For dinner Elwes and Uncle Harvey ate whatever fish, partridges, or other small game Harvey had managed to kill that day. As they ate they talked about money and how others wasted it. “There they would sit -saving souls! - with a single stick upon the fire and worth one glass of wine, occasionally, betwixt them, talking of the extravagance of the time,” Elwes friend and biographer Edward Topham wrote. “When evening shut, they would retire to rest -as ‘going to bed saved candle light.’”

John’s years of toadying paid off: When Harvey died in September 1763, he left his nephew, now in his late forties, his entire fortune. John Elwes was now worth over £350,000, the equivalent of more than $100 million today. By then Elwes had assumed most of his uncle’s habits, but not all of them. He still had expensive tastes, and as long as someone else paid the bill, he happily indulged them, gorging himself at other people’s tables as he warmed himself for free by their fires. He loved to gamble huge sums of money in card games, he gladly lent huge sums to friends and associates when asked, no matter how frivolous the purpose. If a borrower defaulted, Elwes never demanded repayment, explaining that “it was impossible to ask a gentleman for money.”

But where his own comfort and material well-being were concerned, Elwes would not part with a penny. Where once he dressed in rags only to impress his uncle, he now wore them all the time, and never cleaned his shoes -that might wear them out faster. Friends said he looked “like a prisoner confined for debt.”

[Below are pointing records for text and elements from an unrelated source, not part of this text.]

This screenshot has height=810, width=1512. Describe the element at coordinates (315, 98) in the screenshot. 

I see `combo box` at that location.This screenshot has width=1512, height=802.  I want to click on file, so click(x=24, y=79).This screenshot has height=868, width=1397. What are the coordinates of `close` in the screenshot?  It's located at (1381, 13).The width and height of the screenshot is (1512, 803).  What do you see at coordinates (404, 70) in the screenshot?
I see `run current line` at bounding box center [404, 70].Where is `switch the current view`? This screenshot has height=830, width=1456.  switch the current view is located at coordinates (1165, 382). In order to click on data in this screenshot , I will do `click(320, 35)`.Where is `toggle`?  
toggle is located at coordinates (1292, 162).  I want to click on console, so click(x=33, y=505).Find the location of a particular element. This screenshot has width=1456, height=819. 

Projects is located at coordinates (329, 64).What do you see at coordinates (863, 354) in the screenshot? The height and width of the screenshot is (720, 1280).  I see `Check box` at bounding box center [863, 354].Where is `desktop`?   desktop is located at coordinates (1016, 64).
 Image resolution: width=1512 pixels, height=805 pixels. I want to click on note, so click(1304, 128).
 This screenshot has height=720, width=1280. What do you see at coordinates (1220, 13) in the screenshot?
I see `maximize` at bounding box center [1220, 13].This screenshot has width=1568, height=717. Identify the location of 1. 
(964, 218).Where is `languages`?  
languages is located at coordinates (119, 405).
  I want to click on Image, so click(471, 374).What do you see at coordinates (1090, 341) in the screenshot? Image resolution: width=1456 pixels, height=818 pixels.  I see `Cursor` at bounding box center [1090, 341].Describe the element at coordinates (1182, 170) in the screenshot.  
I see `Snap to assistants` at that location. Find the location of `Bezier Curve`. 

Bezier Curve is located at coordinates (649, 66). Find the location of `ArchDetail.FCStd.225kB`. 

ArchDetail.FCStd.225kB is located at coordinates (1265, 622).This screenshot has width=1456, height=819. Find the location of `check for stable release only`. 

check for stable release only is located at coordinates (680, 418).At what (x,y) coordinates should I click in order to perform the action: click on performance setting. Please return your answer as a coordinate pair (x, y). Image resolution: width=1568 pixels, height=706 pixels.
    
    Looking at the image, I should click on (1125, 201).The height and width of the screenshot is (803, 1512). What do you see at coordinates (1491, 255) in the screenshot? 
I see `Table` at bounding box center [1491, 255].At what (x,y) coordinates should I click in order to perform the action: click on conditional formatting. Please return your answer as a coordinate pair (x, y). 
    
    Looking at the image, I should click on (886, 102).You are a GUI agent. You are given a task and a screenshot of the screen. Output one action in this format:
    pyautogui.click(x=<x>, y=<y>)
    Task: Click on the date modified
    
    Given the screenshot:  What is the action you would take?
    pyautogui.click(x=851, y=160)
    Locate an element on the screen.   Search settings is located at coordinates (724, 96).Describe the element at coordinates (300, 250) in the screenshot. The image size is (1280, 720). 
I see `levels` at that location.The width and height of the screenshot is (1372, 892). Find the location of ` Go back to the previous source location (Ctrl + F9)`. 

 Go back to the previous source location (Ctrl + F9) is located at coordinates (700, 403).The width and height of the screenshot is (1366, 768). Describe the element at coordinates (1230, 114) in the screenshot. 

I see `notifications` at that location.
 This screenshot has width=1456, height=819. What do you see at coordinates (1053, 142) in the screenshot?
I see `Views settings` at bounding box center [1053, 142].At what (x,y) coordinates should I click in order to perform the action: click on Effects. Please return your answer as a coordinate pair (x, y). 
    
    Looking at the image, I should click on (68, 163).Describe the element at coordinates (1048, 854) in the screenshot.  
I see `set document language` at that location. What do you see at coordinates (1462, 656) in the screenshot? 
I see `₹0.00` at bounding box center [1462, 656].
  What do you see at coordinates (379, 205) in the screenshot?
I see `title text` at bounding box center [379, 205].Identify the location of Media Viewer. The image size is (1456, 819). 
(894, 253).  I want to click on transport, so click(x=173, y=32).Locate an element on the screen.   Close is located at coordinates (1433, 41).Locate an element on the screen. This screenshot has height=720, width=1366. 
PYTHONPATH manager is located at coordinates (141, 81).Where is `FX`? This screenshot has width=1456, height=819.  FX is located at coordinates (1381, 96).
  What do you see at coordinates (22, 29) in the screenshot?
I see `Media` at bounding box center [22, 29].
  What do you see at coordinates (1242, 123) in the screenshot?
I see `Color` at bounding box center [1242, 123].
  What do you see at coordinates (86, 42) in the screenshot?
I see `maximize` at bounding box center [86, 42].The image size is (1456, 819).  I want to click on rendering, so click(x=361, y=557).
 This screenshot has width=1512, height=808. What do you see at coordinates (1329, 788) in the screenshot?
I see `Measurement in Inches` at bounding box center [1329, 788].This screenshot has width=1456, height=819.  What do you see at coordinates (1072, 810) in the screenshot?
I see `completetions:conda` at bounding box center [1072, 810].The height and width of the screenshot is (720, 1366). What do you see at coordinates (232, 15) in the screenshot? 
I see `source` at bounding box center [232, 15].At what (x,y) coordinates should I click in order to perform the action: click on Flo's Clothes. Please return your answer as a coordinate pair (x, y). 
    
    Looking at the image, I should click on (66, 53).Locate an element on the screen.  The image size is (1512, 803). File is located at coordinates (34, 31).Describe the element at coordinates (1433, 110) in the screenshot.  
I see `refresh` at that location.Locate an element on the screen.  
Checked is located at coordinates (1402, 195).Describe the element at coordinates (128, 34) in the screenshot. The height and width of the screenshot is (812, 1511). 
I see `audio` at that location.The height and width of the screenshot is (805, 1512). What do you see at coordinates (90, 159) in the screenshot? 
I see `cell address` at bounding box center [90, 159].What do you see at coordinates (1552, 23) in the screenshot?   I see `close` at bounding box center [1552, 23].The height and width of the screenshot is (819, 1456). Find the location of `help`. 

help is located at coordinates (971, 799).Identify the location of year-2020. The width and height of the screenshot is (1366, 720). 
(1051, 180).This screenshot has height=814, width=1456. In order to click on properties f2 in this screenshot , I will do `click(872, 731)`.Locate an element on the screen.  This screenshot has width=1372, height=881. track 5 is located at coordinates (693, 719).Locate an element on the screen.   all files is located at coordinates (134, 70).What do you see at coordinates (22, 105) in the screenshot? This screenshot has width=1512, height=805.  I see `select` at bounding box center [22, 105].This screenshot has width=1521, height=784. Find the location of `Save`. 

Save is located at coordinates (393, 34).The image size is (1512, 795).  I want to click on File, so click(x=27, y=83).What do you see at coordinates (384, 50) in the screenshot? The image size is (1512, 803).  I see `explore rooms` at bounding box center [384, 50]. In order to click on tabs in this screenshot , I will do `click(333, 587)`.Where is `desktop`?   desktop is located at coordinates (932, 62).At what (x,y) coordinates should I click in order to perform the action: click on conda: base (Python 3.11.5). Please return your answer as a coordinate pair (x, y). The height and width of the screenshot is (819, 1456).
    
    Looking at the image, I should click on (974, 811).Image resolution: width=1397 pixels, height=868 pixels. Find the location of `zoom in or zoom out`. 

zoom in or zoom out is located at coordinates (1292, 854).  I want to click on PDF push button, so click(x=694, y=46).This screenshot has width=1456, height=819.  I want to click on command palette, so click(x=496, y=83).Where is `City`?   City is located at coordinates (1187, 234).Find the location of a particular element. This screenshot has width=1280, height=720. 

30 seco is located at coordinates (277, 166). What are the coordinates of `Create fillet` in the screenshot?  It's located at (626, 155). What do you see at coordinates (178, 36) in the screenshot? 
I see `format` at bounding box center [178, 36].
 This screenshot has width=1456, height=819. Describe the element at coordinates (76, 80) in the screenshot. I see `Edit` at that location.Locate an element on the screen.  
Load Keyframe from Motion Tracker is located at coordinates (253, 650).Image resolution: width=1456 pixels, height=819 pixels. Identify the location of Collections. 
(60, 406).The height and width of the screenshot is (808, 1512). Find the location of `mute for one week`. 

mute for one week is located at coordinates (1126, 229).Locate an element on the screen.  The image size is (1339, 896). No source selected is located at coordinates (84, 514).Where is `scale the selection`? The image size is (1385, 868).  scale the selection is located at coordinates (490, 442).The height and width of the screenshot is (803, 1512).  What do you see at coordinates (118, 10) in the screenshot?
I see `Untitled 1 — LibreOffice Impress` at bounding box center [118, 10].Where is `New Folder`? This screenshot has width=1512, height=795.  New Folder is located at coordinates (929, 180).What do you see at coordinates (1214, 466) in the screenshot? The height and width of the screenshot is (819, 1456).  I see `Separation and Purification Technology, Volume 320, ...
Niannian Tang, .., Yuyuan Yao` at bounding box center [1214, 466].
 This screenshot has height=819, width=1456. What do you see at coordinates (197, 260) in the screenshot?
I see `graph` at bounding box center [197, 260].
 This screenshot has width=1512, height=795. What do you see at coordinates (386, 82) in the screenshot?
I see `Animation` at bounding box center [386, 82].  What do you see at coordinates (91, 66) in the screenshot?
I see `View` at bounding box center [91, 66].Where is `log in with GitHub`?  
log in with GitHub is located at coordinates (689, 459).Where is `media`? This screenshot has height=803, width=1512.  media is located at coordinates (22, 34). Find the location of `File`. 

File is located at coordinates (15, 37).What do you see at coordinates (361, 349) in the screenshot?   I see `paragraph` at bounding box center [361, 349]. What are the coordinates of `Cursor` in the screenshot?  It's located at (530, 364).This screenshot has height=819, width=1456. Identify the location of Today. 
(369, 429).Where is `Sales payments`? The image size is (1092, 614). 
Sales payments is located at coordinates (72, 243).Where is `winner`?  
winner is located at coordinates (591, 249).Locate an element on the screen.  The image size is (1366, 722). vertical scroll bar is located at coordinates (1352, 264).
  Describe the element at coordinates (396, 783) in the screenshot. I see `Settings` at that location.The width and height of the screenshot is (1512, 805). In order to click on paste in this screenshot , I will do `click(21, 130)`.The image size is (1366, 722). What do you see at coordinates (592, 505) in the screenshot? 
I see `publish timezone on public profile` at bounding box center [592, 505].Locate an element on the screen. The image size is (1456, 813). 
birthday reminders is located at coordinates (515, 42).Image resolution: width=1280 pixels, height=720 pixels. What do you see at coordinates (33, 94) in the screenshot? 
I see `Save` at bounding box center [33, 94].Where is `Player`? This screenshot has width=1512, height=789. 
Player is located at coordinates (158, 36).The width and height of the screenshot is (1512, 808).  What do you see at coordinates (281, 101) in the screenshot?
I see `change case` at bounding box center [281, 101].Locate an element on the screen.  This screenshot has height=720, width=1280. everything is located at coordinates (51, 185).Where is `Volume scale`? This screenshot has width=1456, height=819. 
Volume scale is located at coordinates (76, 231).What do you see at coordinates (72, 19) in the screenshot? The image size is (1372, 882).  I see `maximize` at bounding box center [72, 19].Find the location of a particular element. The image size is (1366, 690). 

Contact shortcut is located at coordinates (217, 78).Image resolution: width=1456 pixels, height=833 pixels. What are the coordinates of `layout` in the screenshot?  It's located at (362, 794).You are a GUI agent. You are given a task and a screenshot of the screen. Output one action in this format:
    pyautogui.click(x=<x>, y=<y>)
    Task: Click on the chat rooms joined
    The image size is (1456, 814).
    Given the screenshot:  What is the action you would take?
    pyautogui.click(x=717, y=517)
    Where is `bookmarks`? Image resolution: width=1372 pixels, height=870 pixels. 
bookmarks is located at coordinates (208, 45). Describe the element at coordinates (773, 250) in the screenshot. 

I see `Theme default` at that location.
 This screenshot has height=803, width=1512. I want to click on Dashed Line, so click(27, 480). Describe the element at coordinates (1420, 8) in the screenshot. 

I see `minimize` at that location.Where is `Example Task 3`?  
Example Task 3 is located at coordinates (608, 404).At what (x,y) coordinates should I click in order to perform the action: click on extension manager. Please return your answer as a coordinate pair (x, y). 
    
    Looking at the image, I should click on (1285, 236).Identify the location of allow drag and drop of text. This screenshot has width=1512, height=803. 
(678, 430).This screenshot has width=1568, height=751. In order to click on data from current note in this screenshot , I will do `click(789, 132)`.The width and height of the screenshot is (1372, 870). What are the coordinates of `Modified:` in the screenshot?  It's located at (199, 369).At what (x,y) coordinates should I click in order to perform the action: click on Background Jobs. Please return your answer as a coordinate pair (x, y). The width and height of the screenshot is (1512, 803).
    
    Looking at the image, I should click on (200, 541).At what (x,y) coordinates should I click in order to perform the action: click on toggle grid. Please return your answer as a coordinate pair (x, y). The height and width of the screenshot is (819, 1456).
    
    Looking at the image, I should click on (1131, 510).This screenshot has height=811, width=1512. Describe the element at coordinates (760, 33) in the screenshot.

Like his uncle, Elwes allowed his estates to fall into ruin. He refused to buy a carriage and wondered how anyone could think he could afford one. Riding a horse was cheaper, especially the way he did it: before setting off on a journey, he’d fill his pockets with hardboiled eggs so he wouldn’t have to pay for meals in taverns. He rode in the soft dirt by the side of the road rather than on the road itself, so that he wouldn’t have to buy horseshoes for his horses. He traveled hours out of the way to avoid toll roads. If he needed to stop for the night, he’d find a spot by the side of the road that had lots of grass (so that his horse could eat for free ) and sleep beneath a tree to save the price of a room at an inn.

Elwes’ mania for frugality extended to his own family. He had two sons out of wedlock (because marriage cost money ) and refused to pay for their education. “Putting things into people’s heads,” he explained, “was the sure way to take money out of their pockets.”

Yet even though Elwes lived so frugally, he continued to lend generously to friends and invest int heir speculative ventures. In all, its estimated that he lost some £150,000 in bad loans and investments. No matter: His fortune kept growing. By the mid 1780s, he was worth nearly £1,000,000.

 In November 1789, Elwes fell ill and took to his bed. He died eight days later. “I hope I have left you what you wish,” he told one of his sons before he died. He probably did: Each of them inherited nearly £500,000 .


 Edward Topham was fascinated by his friend’s odd lifestyle, and in 1790 he wrote The Life of the Late John Elwes, Esquire. The book was a bestseller, with 12 printings by 1805. Its success inspired other books and articles, and Elwes’ name soon became a household word, one synonymous with penny-pinching.

Charles Dickens knew the story and mentioned Elwes both in letters and in his 1865 novel Our Mutual Friend. Though he apparently never said so explicitly, Dickens is widely believed to have modeled Ebenezer Scrooge, the miser in A Christmas Carol, on Elwes. The artwork in the first edition of the story, published in 1843, bears this out: Dickens worked closely with his illustrators to create images of his characters that were exactly as he envisioned them -and the illustrations of Ebenezer Scrooge bear a striking resemblance to John Elwes.